YEARS AGO FOR MAY 28


Today is Monday, May 28, the 148th day of 2018. There are 217 days left in the year. This is the Memorial Day observance.

ASSOCIATED PRESS

On this date in:

1912: The Senate Commerce Committee issues its report on the Titanic disaster that cites a “state of absolute unpreparedness,” improperly tested safety equipment and an “indifference to danger” as some of the causes of an “unnecessary tragedy.”

1937: President Franklin D. Roosevelt pushes a button in Washington signaling that vehicular traffic can begin crossing the just-opened Golden Gate Bridge in California.

1968: “Creedence Clearwater Revival,” the band’s debut album, is released by Fantasy Records.
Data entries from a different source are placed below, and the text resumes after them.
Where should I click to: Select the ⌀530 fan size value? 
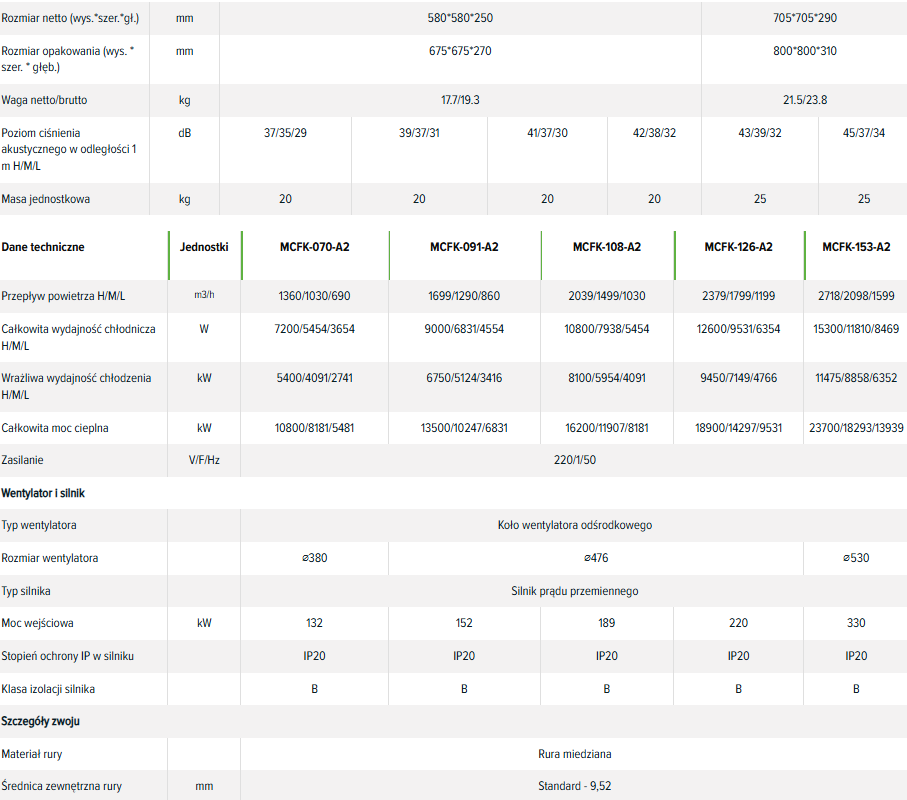855,558
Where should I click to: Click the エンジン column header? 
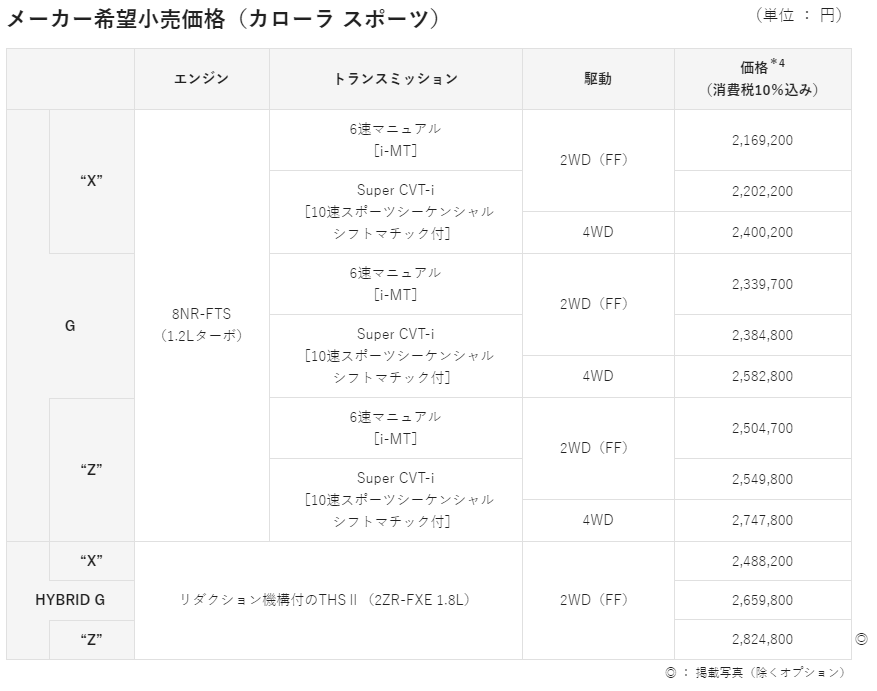point(201,79)
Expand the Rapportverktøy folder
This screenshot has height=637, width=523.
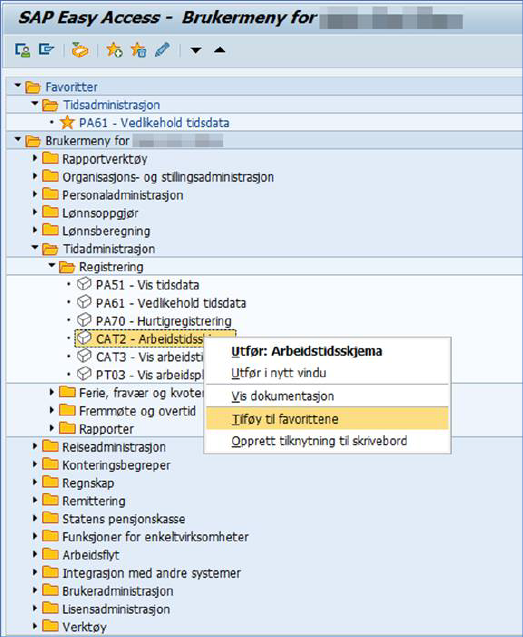tap(35, 158)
1977: 165 people are killed when fire races through the Beverly Hills Supper Club in Southgate, Ky.

1998: Comic actor Phil Hartman, 49, of “Saturday Night Live” and “NewsRadio” fame is shot to death at his home in Encino, Calif., by his wife, Brynn, who then killed herself.

VINDICATOR FILES

1993: The U.S. House passes President Bill Clinton’s deficit reduction and tax increase bill 219-213, with two Ohio Democrats joining Republican opponents: U.S. Rep. James A. Traficant Jr. of Poland and David Mann of Cincinnati.

A Struthers couple, John and Elizabeth Gender, both 53, will receive $35,000 in cash and $500 a month for as long as either lives, under a settlement of an $8 million police brutality suit the couple filed against Boardman police. Trustees say the settlement is not an admission of guilt.
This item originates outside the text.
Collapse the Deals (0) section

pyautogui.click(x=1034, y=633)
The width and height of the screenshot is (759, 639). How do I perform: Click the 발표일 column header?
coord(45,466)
More than 175 Howland Township residents attend a hearing at the middle school, some expressing concerns about ODOT’s proposed widening of state Route 46 between North Road and U.S. Route 422.
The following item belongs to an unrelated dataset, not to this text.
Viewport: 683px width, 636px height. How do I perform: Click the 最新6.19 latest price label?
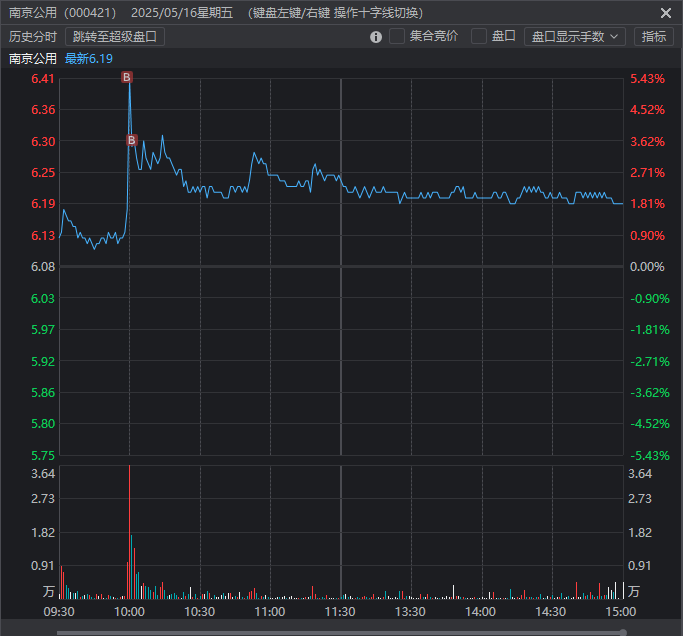pos(89,58)
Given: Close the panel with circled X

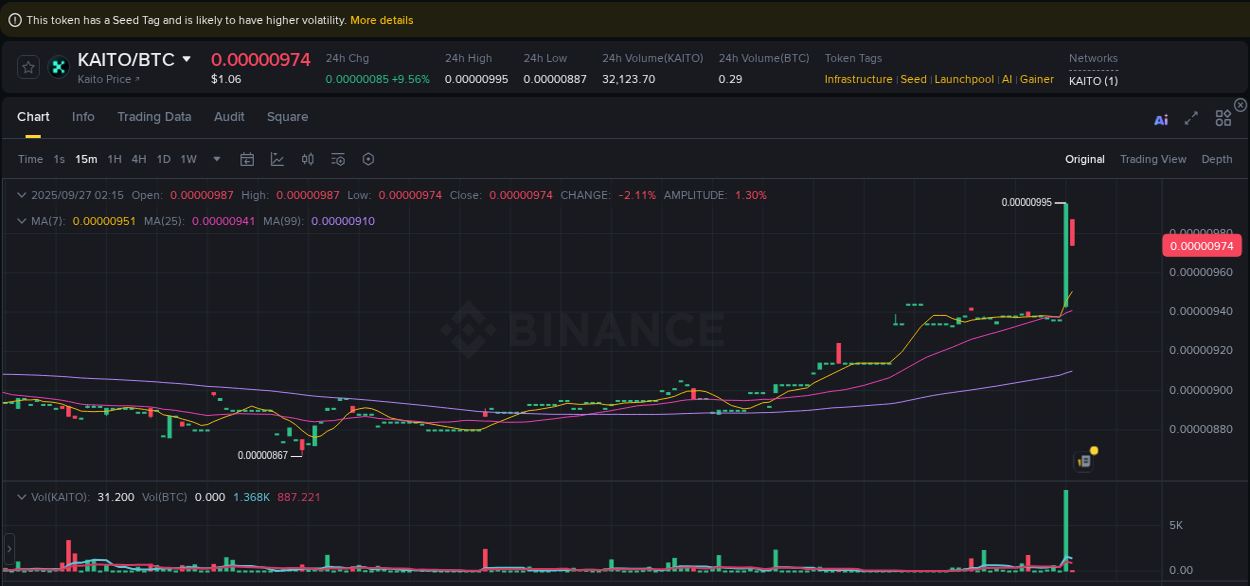Looking at the screenshot, I should click(x=1240, y=105).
1978: Robert Powell, owner of Audiac Communications of Warren, tells Trumbull County Prosecutor J. Walter Dragelevich that the attorney-client conference room at the Trumbull County Jail has had an electronic eavesdropping device since he installed it in 1966 at the request of former Sheriff Robert W. Barnett.

On Memorial Day, Frances Fair of New Castle, Pa., will be remembering her husband, Tech Sgt. James E. Fair who was killed by a Japanese sniper during World War II at the age of 28 and her son, Ronald, a Marine Corps staff sergeant, who died when his helicopter went down in the sea off the coast of Vietnam in 1968, also at age 28.

The Mahoning County Sheriff’s Department puts a new boat into service at Berlin Reservoir, giving the department two patrols for the holiday weekend.

1968: The 17-year cicada, known as a locust, emerges in Mahoning County and will do considerable damage to fruit and forest trees.

Police in Biloxi, Miss., report that an amusement park worker from Niles, Ohio, wanted on charges of rape, walked up to shooting gallery, grabbed a 22-caliber rifle and killed himself.

The Poland Community Memorial Association will begin its Memorial Day observation with a parade from the high school to Riverside Drive. Mark Westerman is parade marshal.

1943: Because of a shortage of gasoline in the east and the curtailment of bus operations ordered by the Office of Defense Transportation, Penn-Ohio Coach Lines announces no tickets to points east will be available until June 2.

Theodore Williams Sr. and his wife, Virginia, of 902 Market St. plead guilty to two first-degree manslaughter charges in the deaths of two of their five children who were left home alone when fire broke out. Sentencing will follow a probation report.

Robert Ross is appointed chief air-raid warden for Youngstown to succeed Arthur Williams, who resigned to campaign for mayor.